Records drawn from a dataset
____________

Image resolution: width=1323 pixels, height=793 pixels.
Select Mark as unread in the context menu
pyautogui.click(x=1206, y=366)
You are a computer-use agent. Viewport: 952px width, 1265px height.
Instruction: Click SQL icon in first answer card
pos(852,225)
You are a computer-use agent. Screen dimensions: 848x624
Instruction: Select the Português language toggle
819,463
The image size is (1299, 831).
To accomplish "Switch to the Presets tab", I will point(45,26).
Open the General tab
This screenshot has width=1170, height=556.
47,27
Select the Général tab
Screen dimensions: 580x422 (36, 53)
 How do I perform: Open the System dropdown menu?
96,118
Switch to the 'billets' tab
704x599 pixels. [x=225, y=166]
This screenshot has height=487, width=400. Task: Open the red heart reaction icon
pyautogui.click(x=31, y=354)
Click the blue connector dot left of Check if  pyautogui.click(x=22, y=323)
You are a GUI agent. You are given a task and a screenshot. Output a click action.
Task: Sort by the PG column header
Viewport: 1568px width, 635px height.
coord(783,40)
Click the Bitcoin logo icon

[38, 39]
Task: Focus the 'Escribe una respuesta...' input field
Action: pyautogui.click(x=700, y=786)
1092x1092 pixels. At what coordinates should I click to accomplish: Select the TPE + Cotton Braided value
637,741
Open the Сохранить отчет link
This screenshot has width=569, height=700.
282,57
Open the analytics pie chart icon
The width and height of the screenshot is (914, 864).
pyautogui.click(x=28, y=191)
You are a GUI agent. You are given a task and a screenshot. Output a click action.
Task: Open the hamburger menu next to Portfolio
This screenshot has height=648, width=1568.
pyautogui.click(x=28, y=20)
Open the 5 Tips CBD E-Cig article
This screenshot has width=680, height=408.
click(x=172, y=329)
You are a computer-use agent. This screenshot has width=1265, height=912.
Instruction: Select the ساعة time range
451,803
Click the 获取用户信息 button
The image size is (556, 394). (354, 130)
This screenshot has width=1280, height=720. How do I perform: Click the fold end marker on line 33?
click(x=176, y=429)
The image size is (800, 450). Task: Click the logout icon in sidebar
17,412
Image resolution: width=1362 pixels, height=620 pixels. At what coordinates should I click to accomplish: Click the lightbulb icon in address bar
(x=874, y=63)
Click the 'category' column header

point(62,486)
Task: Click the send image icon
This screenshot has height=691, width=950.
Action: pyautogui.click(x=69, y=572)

____________

Give every record again, exactly as it appears.

— Final answer —
Image resolution: width=1323 pixels, height=793 pixels.
Select Mark as unread in the context menu
pyautogui.click(x=1206, y=366)
You are a computer-use agent. Viewport: 952px width, 1265px height.
Instruction: Click SQL icon in first answer card
pos(852,225)
You are a computer-use agent. Screen dimensions: 848x624
Instruction: Select the Português language toggle
819,463
The image size is (1299, 831).
To accomplish "Switch to the Presets tab", I will point(45,26).
Open the General tab
This screenshot has width=1170, height=556.
47,27
Select the Général tab
Screen dimensions: 580x422 (36, 53)
 How do I perform: Open the System dropdown menu?
96,118
Switch to the 'billets' tab
704x599 pixels. [x=225, y=166]
This screenshot has height=487, width=400. Task: Open the red heart reaction icon
pyautogui.click(x=31, y=354)
Click the blue connector dot left of Check if  pyautogui.click(x=22, y=323)
You are a GUI agent. You are given a task and a screenshot. Output a click action.
Task: Sort by the PG column header
Viewport: 1568px width, 635px height.
coord(783,40)
Click the Bitcoin logo icon

[38, 39]
Task: Focus the 'Escribe una respuesta...' input field
Action: pyautogui.click(x=700, y=786)
1092x1092 pixels. At what coordinates should I click to accomplish: Select the TPE + Cotton Braided value
637,741
Open the Сохранить отчет link
This screenshot has width=569, height=700.
282,57
Open the analytics pie chart icon
The width and height of the screenshot is (914, 864).
pyautogui.click(x=28, y=191)
You are a GUI agent. You are given a task and a screenshot. Output a click action.
Task: Open the hamburger menu next to Portfolio
This screenshot has height=648, width=1568.
pyautogui.click(x=28, y=20)
Open the 5 Tips CBD E-Cig article
This screenshot has width=680, height=408.
click(x=172, y=329)
You are a computer-use agent. This screenshot has width=1265, height=912.
Instruction: Select the ساعة time range
451,803
Click the 获取用户信息 button
The image size is (556, 394). (354, 130)
This screenshot has width=1280, height=720. How do I perform: Click the fold end marker on line 33?
click(x=176, y=429)
The image size is (800, 450). Task: Click the logout icon in sidebar
17,412
Image resolution: width=1362 pixels, height=620 pixels. At what coordinates should I click to accomplish: Click the lightbulb icon in address bar
(x=874, y=63)
Click the 'category' column header

point(62,486)
Task: Click the send image icon
This screenshot has height=691, width=950.
Action: pyautogui.click(x=69, y=572)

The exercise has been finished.